DOI: 10.1002/alz.13583 ISSN: 1552-5260

Blood‐based biomarkers for Alzheimer's disease and cognitive function from mid‐ to late life

Xin Wang, Kelly M. Bakulski, Carrie A. Karvonen‐Gutierrez, Sung Kyun Park, David Morgan, Roger L. Albin, Henry L. Paulson
  • Psychiatry and Mental health
  • Cellular and Molecular Neuroscience
  • Geriatrics and Gerontology
  • Neurology (clinical)
  • Developmental Neuroscience
  • Health Policy
  • Epidemiology



We investigated associations of Alzheimer's disease (AD) serum biomarkers with longitudinal changes in cognitive function from mid‐ to late life among women.


The study population included 192 women with the median age of 53.3 years at baseline, from the Study of Women's Health Across the Nation Michigan Cohort, followed up over 14 years. Associations between baseline serum amyloid β (Aβ)42, the Aβ42/40 ratio, phosphorylated tau181 (p‐tau181), and total tau with longitudinal changes in cognition were evaluated using linear mixed effects models.


After adjusting for confounders, lower Aβ42/40 ratios were associated with faster declines in the Digit Span Backward Test. Higher p‐tau181 also showed a borderline statistically significant association with more rapid decline in the Symbol Digit Modalities Test.


Our findings suggest that mid‐life serum AD biomarkers could be associated with accelerated cognitive decline from mid‐ to late life in women.

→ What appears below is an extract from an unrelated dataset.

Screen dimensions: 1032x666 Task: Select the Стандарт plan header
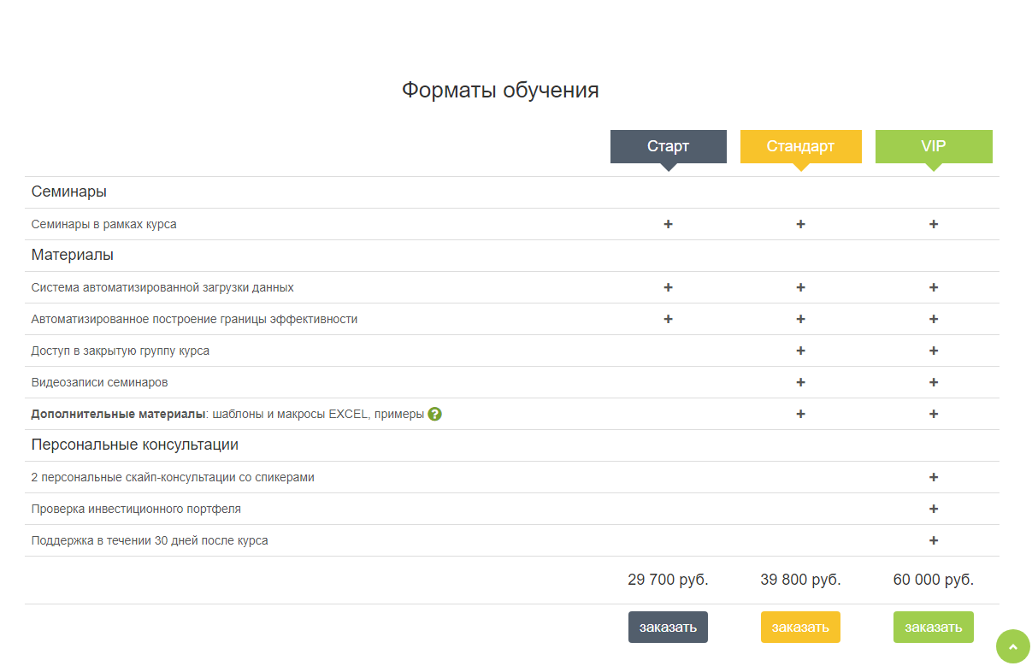point(800,146)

Future studies with larger samples are needed to validate and extend our findings.


This study investigates midlife serum AD biomarkers on longitudinal cognitive function changes in women.

Mid‐life serum AD biomarkers are associated with accelerated cognitive decline.

A decrease in the Aβ42/40 ratio was associated with a faster decline in the DSB score.

A higher p‐tau181 concentration was associated with a faster decline in the SDMT score.